Read Breaking Beautiful Online
Authors: Jennifer Shaw Wolf
My scar throbs and cold runs the length of my back. I can’t say anything as he pushes the frame into my hands. His smile doesn’t reach his eyes. “That’s what I like about the ocean. It returns things you thought were lost.”
I stumble back to the ballroom with the picture clutched against my chest, like it was precious, instead of something I loathe. I’m afraid to see Blake, but he isn’t around. I’m not sure what I should do with the picture. I can’t just lay it down on the table and get back to work.
Caitlyn crosses the room to me. She’s grinning like there isn’t anything wrong in the world. “C’mon, Cinderella, time to get ready for the ball.”
I look around the room. “I can’t—”
Mom, right behind her, looks firm, but the corners of her mouth are twitching. “I called in a few favors. A group of people from town are going to finish the decorations so you guys can get ready to go. Blake’s already gone.”
My heart feels heavy when I think of Blake leaving without coming to find me first. Maybe it’s better if he’s mad at me. Maybe it’s better if he stays away.
A limo waits for us outside. “Dad’s, from the mortuary,” Caitlyn explains. Mom and I climb in after her.
Mel is driving. “We need to get going,” she says, and looks at her watch. “The dance starts in a little over an hour and you still have to do costumes and makeup.”
“And eat,” Caitlyn says. “Mom sent the dinner she was making down with us when we found out you guys weren’t going to make it to Hoquiam.”
When we get home, Mom hustles me through the door. “I’ll start the tub for you. Grandma Joyce brought by some bath stuff.”
“Just a second,” I say. So far no one has noticed the picture in my arms.
“Be quick,” Mom answers, “or the water will be cold.”
I hesitate in the doorway to my room, looking around to see where I can leave the picture. I’m afraid that Trip’s dad will ask me what I did with it when he sees me at the dance. I decide on its previous location, on top of my hutch. I balance on my desk chair and reach to put it there.
A sharp knock on the door makes me lose my balance. I fall backward, pulling the top of my hutch with me. The corner of the picture frame glances across my shoulder as it falls, slicing into my skin. The hutch steadies itself, but I fall hard onto the floor. The frame breaks and the glass shatters.
“Allie,” Mom yells through the door. She wiggles the handle, but I locked it. “Allie, are you okay?”

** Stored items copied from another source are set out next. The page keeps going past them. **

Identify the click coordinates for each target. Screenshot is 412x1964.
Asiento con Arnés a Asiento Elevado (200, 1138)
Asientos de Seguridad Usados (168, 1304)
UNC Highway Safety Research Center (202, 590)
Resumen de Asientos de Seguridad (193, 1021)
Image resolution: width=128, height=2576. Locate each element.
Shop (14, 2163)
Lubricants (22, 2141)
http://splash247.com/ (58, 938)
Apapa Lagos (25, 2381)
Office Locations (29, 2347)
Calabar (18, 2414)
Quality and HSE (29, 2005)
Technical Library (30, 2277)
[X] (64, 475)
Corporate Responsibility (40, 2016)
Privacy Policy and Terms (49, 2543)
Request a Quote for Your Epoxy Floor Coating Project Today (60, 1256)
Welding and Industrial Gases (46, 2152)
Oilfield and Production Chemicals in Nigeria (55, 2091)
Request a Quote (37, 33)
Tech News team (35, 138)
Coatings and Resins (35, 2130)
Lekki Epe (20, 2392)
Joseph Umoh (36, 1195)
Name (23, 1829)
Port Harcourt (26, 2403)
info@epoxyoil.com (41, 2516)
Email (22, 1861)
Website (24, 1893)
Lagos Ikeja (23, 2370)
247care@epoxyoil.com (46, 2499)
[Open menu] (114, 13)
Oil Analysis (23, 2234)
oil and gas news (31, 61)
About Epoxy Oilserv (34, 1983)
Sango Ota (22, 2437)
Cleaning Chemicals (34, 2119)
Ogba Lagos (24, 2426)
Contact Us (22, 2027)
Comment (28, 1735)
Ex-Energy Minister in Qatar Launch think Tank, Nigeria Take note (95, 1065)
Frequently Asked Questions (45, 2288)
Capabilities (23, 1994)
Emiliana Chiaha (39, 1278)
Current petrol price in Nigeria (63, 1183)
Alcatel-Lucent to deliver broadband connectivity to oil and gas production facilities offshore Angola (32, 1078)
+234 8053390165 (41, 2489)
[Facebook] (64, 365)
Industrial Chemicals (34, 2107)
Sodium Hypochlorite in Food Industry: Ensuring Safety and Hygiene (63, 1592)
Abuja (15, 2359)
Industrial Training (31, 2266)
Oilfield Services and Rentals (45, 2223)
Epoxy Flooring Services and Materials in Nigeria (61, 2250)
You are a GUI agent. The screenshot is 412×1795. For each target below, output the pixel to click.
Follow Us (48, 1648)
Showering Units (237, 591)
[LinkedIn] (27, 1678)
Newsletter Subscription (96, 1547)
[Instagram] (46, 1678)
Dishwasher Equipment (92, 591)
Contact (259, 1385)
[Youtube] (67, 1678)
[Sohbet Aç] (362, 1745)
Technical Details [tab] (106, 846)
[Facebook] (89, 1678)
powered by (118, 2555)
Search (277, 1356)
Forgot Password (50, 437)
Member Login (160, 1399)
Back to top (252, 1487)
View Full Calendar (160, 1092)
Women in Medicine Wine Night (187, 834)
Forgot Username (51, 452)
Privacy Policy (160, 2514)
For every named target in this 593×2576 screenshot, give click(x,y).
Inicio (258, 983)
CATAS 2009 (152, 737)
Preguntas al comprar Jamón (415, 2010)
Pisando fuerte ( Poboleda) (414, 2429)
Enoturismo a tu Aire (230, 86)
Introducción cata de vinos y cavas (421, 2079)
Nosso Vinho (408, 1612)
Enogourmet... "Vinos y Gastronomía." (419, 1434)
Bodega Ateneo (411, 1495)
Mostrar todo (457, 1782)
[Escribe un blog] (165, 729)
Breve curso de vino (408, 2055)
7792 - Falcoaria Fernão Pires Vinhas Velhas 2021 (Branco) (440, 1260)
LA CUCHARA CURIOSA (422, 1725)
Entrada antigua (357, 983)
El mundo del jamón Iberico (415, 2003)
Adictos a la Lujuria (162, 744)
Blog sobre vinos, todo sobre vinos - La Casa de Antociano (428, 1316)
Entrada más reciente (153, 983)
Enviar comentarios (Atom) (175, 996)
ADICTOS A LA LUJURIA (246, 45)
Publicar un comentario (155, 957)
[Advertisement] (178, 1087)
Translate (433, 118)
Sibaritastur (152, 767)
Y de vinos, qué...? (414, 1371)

“Fine,” I call back, but my voice is shaking. “I just tripped and broke a glass.”
“Let me clean it up for you.” She wiggles the handle again. “You go take your bath.”
“It’s okay,” I yell back. “I’ve got it.”
A line of blood appears where the picture hit my shoulder. There’s a red mark around it that will turn into a bruise soon. I wrap a T-shirt from the floor around my hand so I don’t get cut when I pick up the broken frame. The print slides out and lands face-down on the floor. I gasp and nearly fall again. On the back, in Trip’s sharp handwriting, are four words.
You belong to me.
I don’t want to touch it, but I lean forward and run my fingers over the edge. It’s another piece of a note, glued onto the back of the picture. I close my eyes and remember what the whole thing said.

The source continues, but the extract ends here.